Generate(condition, fixed_objects)

Arguments

condition

a single row from the design input (as a data.frame), indicating the simulation conditions

fixed_objects

object passed down from runSimulation

Value

returns a single object containing the data to be analyzed (usually a vector, matrix, or data.frame), or list

Details

The use of try functions is generally not required in this function because Generate is internally wrapped in a try call. Therefore, if a function stops early then this will cause the function to halt internally, the message which triggered the stop will be recorded, and Generate will be called again to obtain a different dataset. That said, it may be useful for users to throw their own stop commands if the data should be re-drawn for other reasons (e.g., an estimated model terminated correctly but the maximum number of iterations were reached).

References

Chalmers, R. P., & Adkins, M. C. (2020). Writing Effective and Reliable Monte Carlo Simulations with the SimDesign Package. The Quantitative Methods for Psychology, 16(4), 248-280. doi:10.20982/tqmp.16.4.p248

Sigal, M. J., & Chalmers, R. P. (2016). Play it again: Teaching statistics with Monte Carlo simulation. Journal of Statistics Education, 24(3), 136-156. doi:10.1080/10691898.2016.1246953

Examples

if (FALSE) { # \dontrun{

generate <- function(condition, fixed_objects) {
    N1 <- condition$sample_sizes_group1
    N2 <- condition$sample_sizes_group2
    sd <- condition$standard_deviations

    group1 <- rnorm(N1)
    group2 <- rnorm(N2, sd=sd)
    dat <- data.frame(group = c(rep('g1', N1), rep('g2', N2)),
                      DV = c(group1, group2))
    # just a silly example of a simulated parameter
    pars <- list(random_number = rnorm(1))

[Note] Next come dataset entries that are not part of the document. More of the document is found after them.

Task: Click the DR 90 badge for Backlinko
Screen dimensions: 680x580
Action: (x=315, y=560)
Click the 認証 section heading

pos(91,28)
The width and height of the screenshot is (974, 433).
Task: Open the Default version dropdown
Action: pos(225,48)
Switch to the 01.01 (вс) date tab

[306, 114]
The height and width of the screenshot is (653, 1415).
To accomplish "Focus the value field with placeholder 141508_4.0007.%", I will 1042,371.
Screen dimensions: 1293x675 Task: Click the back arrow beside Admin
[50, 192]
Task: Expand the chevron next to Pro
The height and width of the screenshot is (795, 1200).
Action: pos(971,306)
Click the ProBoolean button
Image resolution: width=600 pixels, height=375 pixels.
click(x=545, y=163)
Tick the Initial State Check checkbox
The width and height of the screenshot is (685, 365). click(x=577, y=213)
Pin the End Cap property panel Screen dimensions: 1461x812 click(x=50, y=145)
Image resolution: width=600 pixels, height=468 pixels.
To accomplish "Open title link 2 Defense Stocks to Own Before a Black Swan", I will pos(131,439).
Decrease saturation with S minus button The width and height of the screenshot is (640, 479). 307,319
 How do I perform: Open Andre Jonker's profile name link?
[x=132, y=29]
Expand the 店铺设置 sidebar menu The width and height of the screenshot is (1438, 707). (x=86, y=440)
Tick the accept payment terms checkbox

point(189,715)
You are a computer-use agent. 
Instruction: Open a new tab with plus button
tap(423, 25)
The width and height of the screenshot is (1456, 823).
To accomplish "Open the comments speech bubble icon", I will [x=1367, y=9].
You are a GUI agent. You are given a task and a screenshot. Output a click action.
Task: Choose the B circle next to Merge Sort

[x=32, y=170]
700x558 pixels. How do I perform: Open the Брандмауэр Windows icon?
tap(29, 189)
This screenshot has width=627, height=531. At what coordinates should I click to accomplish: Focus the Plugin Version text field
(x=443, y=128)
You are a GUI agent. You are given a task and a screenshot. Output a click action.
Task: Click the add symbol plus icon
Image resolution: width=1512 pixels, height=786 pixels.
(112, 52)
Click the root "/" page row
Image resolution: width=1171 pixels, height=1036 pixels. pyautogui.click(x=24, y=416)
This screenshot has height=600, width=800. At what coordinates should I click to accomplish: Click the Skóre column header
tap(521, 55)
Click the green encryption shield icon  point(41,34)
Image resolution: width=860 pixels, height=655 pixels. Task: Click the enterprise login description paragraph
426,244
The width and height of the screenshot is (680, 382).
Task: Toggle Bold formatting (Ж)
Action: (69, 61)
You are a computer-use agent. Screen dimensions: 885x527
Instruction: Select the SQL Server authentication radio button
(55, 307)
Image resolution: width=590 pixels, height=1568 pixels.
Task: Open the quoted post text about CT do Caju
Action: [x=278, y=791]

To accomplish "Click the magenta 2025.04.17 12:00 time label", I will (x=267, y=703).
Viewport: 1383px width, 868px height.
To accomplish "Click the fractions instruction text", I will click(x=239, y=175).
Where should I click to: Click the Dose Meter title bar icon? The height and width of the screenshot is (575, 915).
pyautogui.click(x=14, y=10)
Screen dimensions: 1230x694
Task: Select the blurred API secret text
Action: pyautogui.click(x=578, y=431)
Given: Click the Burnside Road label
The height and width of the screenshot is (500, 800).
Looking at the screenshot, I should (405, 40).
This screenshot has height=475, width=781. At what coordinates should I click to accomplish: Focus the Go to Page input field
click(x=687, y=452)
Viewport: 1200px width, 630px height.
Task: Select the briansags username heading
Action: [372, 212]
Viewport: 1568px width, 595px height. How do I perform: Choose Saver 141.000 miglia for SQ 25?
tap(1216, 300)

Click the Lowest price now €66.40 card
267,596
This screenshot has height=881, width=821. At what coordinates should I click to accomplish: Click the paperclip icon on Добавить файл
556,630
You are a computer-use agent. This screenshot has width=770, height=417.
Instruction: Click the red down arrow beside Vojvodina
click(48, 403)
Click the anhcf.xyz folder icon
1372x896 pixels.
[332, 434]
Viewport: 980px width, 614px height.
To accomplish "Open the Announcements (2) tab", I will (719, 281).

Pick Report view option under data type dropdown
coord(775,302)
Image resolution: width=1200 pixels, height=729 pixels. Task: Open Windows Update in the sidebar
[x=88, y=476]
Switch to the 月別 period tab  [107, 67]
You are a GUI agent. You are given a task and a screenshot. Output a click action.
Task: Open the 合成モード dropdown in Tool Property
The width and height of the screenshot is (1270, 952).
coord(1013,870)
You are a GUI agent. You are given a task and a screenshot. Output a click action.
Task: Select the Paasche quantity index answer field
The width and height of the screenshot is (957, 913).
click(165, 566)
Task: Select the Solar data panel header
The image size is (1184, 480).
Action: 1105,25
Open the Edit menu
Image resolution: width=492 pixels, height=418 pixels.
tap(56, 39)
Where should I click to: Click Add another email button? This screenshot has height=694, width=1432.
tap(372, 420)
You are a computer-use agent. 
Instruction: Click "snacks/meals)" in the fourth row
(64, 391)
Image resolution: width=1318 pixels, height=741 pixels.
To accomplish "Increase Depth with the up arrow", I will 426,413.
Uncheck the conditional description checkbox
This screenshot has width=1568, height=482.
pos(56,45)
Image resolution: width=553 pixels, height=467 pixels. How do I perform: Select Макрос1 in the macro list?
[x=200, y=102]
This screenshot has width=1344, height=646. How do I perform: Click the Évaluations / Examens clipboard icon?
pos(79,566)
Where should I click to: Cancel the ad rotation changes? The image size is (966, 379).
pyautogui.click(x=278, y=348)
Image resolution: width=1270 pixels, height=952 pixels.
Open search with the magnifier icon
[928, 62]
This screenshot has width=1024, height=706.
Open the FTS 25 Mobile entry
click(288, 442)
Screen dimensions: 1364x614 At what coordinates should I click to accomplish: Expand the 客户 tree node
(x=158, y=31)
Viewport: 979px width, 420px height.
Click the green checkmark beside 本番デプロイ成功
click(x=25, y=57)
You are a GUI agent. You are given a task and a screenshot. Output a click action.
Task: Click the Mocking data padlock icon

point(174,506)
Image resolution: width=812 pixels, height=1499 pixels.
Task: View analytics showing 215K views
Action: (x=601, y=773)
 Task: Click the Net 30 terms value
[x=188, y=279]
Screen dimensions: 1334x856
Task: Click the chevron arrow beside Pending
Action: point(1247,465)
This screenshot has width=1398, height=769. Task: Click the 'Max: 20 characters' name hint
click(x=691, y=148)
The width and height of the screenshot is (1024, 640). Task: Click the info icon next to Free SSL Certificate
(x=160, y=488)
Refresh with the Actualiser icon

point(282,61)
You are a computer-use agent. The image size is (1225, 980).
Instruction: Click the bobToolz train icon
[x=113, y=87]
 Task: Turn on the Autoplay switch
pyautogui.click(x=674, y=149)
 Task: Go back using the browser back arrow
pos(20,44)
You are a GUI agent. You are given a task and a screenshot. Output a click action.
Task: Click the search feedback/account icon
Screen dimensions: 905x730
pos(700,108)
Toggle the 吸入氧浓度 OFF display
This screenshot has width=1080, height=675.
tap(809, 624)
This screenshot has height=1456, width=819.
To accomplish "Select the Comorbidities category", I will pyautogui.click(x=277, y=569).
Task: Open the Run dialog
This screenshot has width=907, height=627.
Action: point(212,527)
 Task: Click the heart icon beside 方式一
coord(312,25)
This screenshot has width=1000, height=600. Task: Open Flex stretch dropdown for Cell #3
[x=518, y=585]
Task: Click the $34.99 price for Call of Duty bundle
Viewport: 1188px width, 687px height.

    list(dat=dat, parameters=pars)
}

# similar to above, but using the Attach() function instead of indexing
generate <- function(condition, fixed_objects) {
    Attach(condition)
    N1 <- sample_sizes_group1
    N2 <- sample_sizes_group2
    sd <- standard_deviations

    group1 <- rnorm(N1)
    group2 <- rnorm(N2, sd=sd)
    dat <- data.frame(group = c(rep('g1', N1), rep('g2', N2)),
                      DV = c(group1, group2))
    dat
}

generate2 <- function(condition, fixed_objects) {
    mu <- sample(c(-1,0,1), 1)
    dat <- rnorm(100, mu)
    dat        #return simple vector (discard mu information)
}

generate3 <- function(condition, fixed_objects) {
    mu <- sample(c(-1,0,1), 1)
    dat <- data.frame(DV = rnorm(100, mu))
    dat
}

} # }